The Sacrificers #10 //Review

She’s never felt anything like this before. She’s never been prepared for this. She’s a princess. The daughter of the Sun and Moon is hungry. And it’s starting to snow. Things are going to get a bit worse for her before they can get better in The Sacrificers #10. Writer Rick Remender continues an engrossing fantasy story with artist André Lima Araújo and colorist  Dave McCaig. The story may concern itself with much that has been echoing through contemporary fantasy in recent decades, but Remender manages a fresh approach to it with relatable characters in a suitably tense. Character-based story. 

She’s starving, but no one seems to want to help her. The produce vendor sees her coming and puts-up the “closed” sign. The man who runs the bakery pushes her out of his establishment with a broom. She’s weak from starvation. Scarcely able to defend herself. He tells her that if she’s begging, she should do so at the church. It’s a strange idea for her, but that doesn’t mean that she’s not going to do it.

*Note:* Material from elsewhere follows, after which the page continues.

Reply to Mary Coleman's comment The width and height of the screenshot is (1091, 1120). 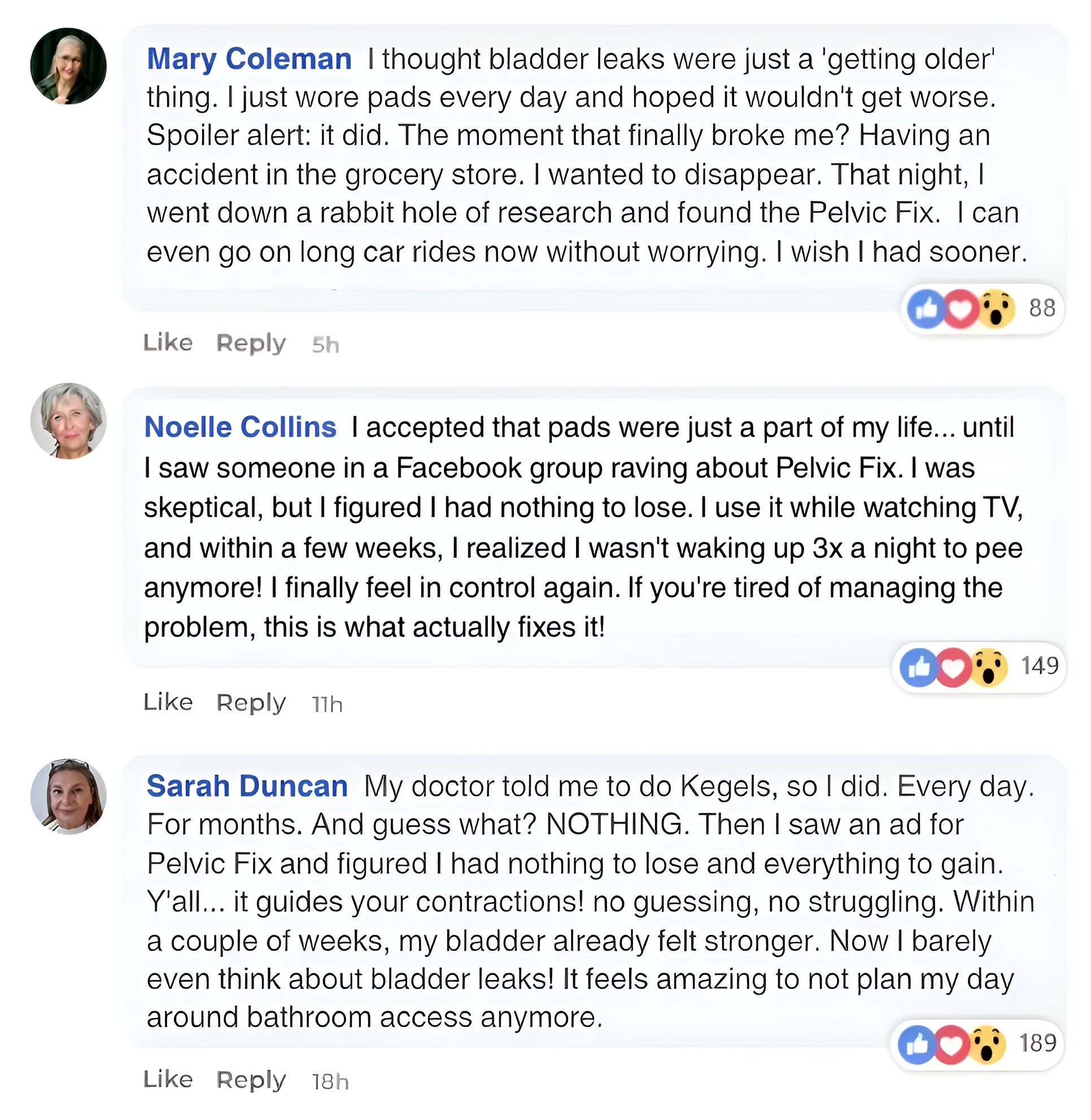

She goes to the church of the flame-headed god Rokos for help. Her odds of aid aren’t good, but this IS the church of her father. How much worse could her luck be?

The tenth issue of Sacrificers might be one of the single best things Remender has written in the past few years. It’s simple, deeply allegorical and profoundly horrifying on a number of different levels. The daughter of the gods seeks aid. No one recognizes her in her time of need. Things get ugly. There have been echoes of this kind of story that go back to the dawn of storytelling, but Remender manages to deliver it in a way that feels both new and timeless at the same time. 

Remender gives Araújo a great deal of room in which to move around. Remender clearly has tremendous respect for the artist. It’s respect that is in no way misplaced. SO much is said in panels without any dialogue or narration. The mood, tone and pacing of the issue is brilliantly executed by Araújo in drama, action and beautifully-rendered architectural work in the backgrounds. McCaig’s colors deliver a range of different affects from the cold chill of a snowy afternoon to the frigidness of the night to the bloody, acrid warmth of the following morning.  It’s all committed to the page with such grace and depth.

There are aspects of the basic premise of The Sacrificers that DO approach a fantasy story with thoughtful originality, but the basics narrative structure of the whole series has been built around a time-honored foundation that feels comforting enough to be reassuring, even in light of the grizzly nature of what’s taken place in the course of the issue. It’s rare that a series manages to hit the ground running with the kind of flair that The Sacrificers has managed. The series hits a particularly high point with its tenth issue.